After a short break for refreshments, the talk continued with a look at how planets form. We have ideas of how the solar system formed and this theory has had to be tweaked to fit other systems found. It appears that after forming from the disk, planets must migrate in towards the Star. This has been observed and so it looks as though Jupiter may have formed further from the Sun than its present orbit. The eccentric orbits mainly found so far are thought to occur due to planets interacting gravitationally. When they do so three things can happen; they can collide (which is rare according to computer simulations), one can be thrown into the Sun (also rare) or one can be flicked out of the system (the most common). Therefore there may be many planets that are not orbiting a Star any more. It still looks as though our solar system may be unusual although it is still early days. Kevin also talked about the Kuiper belt, which is made up of leftovers from planetary formation, even this has been found in other systems (Epsilon Eridani).

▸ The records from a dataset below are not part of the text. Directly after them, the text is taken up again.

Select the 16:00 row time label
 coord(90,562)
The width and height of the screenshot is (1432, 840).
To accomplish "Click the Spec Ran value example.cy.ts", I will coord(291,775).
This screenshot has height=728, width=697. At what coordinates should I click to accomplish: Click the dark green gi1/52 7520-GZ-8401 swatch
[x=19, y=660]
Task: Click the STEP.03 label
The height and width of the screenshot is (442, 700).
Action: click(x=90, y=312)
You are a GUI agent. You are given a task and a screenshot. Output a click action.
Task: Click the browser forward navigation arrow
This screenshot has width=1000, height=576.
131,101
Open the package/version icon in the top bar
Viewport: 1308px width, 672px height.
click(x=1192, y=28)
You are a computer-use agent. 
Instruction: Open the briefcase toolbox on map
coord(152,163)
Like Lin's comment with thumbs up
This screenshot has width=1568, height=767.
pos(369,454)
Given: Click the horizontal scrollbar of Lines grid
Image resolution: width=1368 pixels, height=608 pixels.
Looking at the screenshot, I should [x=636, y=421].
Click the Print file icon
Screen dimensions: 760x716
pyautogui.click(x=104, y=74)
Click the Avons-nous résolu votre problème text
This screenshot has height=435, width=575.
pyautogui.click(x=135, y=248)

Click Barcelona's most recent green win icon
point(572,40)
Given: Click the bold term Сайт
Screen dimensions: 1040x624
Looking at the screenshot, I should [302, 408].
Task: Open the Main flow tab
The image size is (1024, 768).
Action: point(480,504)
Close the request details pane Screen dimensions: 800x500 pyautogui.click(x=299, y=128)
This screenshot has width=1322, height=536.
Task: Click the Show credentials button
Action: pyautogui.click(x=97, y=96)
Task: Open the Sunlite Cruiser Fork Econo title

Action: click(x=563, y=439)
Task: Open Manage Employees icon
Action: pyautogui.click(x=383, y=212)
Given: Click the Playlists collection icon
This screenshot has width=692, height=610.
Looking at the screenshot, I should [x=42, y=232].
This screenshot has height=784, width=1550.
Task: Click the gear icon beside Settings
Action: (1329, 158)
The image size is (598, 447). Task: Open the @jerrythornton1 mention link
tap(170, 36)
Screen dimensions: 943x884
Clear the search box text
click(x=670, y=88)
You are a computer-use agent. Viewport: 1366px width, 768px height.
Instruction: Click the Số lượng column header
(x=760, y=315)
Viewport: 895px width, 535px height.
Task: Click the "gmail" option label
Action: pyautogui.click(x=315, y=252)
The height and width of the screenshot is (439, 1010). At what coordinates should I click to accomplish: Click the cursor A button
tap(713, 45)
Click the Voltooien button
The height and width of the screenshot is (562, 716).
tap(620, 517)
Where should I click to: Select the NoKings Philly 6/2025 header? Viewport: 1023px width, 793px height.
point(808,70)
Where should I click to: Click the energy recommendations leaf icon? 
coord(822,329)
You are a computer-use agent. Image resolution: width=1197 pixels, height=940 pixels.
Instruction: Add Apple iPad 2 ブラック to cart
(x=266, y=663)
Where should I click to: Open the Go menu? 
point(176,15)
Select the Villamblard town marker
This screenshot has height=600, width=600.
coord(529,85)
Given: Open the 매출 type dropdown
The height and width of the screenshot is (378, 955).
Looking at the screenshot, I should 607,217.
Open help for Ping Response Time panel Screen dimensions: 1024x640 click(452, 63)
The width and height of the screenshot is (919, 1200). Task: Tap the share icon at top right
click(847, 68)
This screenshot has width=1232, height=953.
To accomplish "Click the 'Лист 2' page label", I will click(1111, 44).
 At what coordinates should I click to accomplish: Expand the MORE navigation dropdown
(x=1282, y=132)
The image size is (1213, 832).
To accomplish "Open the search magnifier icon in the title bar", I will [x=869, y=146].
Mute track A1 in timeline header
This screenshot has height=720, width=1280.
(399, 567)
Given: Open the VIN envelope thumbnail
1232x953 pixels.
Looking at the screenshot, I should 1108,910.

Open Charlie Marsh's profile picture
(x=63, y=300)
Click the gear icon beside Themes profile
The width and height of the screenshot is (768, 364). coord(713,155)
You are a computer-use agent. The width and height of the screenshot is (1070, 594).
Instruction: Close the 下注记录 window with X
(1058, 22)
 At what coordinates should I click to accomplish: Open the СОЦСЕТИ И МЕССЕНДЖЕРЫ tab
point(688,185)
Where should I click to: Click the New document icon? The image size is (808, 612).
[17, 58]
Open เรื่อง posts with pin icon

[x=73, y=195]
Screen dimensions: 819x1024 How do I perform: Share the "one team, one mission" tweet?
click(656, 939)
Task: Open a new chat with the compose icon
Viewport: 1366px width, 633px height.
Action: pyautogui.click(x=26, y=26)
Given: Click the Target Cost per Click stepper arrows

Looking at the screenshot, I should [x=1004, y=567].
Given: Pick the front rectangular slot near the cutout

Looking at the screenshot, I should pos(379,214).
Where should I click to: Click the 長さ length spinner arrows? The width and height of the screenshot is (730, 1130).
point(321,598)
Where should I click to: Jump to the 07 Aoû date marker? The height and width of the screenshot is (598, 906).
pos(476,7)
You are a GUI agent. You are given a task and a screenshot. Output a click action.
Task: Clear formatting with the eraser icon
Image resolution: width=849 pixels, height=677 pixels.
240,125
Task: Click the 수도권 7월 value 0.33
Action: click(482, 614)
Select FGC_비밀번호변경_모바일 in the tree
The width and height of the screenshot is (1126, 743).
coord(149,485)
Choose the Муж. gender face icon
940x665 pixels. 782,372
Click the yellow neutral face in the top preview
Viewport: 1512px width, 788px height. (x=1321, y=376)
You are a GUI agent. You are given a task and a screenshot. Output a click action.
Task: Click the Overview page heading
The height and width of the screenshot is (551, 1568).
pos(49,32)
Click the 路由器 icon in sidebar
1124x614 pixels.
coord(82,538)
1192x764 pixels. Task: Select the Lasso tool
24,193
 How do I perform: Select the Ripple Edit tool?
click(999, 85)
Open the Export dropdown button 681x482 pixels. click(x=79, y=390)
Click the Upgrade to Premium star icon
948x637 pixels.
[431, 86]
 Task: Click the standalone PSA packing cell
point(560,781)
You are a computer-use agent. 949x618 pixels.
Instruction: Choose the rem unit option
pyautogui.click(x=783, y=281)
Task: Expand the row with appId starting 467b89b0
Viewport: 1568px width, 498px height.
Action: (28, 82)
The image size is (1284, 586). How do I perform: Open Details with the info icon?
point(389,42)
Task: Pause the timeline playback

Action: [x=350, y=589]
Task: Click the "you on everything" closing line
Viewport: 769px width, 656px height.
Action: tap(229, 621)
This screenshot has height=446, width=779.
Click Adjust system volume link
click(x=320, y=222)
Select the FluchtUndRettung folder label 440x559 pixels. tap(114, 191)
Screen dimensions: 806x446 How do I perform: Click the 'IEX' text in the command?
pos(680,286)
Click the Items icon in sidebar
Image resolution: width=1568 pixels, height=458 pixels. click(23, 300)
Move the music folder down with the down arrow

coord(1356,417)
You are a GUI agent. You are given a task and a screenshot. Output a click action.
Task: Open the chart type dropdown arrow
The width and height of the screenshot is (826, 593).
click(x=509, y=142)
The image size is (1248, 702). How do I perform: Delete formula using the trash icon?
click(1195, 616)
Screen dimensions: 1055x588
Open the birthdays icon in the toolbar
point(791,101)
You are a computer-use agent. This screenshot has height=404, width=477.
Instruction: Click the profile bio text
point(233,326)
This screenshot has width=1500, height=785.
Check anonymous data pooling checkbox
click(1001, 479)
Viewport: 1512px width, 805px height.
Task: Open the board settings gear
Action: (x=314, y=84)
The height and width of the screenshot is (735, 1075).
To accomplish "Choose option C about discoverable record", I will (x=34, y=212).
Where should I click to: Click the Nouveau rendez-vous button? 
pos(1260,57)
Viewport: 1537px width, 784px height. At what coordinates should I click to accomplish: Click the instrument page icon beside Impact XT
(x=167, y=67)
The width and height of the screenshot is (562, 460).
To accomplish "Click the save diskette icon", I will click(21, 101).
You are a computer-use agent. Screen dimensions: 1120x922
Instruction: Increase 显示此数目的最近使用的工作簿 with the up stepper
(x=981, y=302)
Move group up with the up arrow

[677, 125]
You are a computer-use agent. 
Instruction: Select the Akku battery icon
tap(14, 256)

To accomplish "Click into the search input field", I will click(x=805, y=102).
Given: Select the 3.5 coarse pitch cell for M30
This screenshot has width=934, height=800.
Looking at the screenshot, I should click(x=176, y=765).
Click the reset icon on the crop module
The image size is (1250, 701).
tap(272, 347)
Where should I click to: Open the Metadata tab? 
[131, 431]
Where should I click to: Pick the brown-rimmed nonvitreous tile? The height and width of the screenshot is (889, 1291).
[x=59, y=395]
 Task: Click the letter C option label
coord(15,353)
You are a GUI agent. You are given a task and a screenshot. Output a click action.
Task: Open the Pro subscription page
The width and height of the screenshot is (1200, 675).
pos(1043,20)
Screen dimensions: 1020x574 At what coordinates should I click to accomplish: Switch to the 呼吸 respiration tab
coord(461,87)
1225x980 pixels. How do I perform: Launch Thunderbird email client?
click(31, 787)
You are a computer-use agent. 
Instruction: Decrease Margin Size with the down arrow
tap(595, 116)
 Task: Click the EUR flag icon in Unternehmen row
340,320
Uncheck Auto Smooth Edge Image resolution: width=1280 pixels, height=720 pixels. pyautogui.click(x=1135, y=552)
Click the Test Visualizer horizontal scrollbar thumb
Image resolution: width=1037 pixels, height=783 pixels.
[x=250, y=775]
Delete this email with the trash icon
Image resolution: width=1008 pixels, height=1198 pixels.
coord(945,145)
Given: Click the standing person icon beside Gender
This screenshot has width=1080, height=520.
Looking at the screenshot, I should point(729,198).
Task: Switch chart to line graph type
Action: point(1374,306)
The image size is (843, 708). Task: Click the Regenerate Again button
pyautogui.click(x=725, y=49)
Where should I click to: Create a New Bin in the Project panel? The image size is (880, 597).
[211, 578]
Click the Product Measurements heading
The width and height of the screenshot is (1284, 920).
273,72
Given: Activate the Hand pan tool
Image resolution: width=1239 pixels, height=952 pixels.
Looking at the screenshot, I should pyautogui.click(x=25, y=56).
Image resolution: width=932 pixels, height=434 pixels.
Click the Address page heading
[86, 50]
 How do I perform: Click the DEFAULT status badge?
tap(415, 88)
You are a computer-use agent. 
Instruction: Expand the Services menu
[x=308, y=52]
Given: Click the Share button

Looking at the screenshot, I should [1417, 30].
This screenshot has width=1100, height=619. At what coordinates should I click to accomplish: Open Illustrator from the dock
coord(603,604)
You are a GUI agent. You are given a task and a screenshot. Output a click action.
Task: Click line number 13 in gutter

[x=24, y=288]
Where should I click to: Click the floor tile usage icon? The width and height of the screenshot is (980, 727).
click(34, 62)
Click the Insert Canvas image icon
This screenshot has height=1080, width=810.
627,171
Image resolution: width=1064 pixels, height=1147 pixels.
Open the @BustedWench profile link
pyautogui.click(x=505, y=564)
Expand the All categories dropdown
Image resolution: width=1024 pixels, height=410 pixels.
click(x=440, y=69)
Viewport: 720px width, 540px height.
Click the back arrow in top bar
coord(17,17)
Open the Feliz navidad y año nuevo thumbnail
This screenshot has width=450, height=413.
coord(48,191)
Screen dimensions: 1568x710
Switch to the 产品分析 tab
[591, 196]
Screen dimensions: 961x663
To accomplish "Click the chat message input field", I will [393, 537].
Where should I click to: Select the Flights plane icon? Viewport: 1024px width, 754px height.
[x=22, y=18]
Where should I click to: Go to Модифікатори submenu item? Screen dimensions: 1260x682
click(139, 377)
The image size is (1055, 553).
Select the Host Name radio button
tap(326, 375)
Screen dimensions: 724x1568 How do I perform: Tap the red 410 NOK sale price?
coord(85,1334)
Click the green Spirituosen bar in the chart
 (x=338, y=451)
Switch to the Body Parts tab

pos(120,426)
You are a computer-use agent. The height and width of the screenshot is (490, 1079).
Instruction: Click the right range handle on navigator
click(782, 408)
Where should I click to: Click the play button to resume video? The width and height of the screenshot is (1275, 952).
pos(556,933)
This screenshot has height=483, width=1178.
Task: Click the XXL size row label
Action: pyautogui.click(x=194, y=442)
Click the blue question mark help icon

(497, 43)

Finally, Kevin looked at the future of planetary searches. For the moment searches will continue at the Keck , AAT, Magellan and Chile telescopes. There will also be a continuing search using photometric monitering which looks for planets transiting a Star. There are a number of space missions planned for the future including, Kepler (2006) which will look for Earth like planets transiting Stars, SIM (2009) the Space Interferometry Mission and TPF (2012) the Terrestial Planet Formation mission. Kevin finished the talk with a look at some slides of work by Lynette Cook who is a Space Artist.
The next meeting is to be held on 12 June 7.30 for 7.45
as usual at Uplands Drama Studio. There is a change in the publicised speaker
for this month. The speaker this month is Alan Drummond, who will speak on the
subject of Open Clusters. Andrew Robertson will speak to the society in
Tim has managed to arrange a few more future speakers; we will have a visit from Pam Spence later in the year and a meteorologist next year. Further details will follow as soon as available.
For the July meeting we will require a number of telescopes so that Andrew can go through the differences between each type. We are therefore looking for members who would be willing to bring their scope to the July meeting. We are looking for a Refractor, a Schmidt Newtonian, a Schmidt Cassegrain and a Newtonian. If any member is willing to bring theirs to the July meeting please make yourself known to the editor at the June meeting.
As of the May meeting we had 48 paid up members. There are still unfortunately a number of previous members who have not yet paid their subscriptions for the year. It is hoped that there will be another raffle at the July meeting, as we have now accumulated some more prizes.
As previously mentioned the society is due to have a presence at Speldhurst village Fete on 22 June. It is hoped that the society will be able to have a display of telescopes and some publicity boards at the event. One item that has been suggested is for a big diagram illustrating the Earths path around the Sun showing where we are at summer solstice (21 June). If anybody has any photos or drawings that are suitable for a display by the society please bring them to the June meeting or contact Tim or Ian.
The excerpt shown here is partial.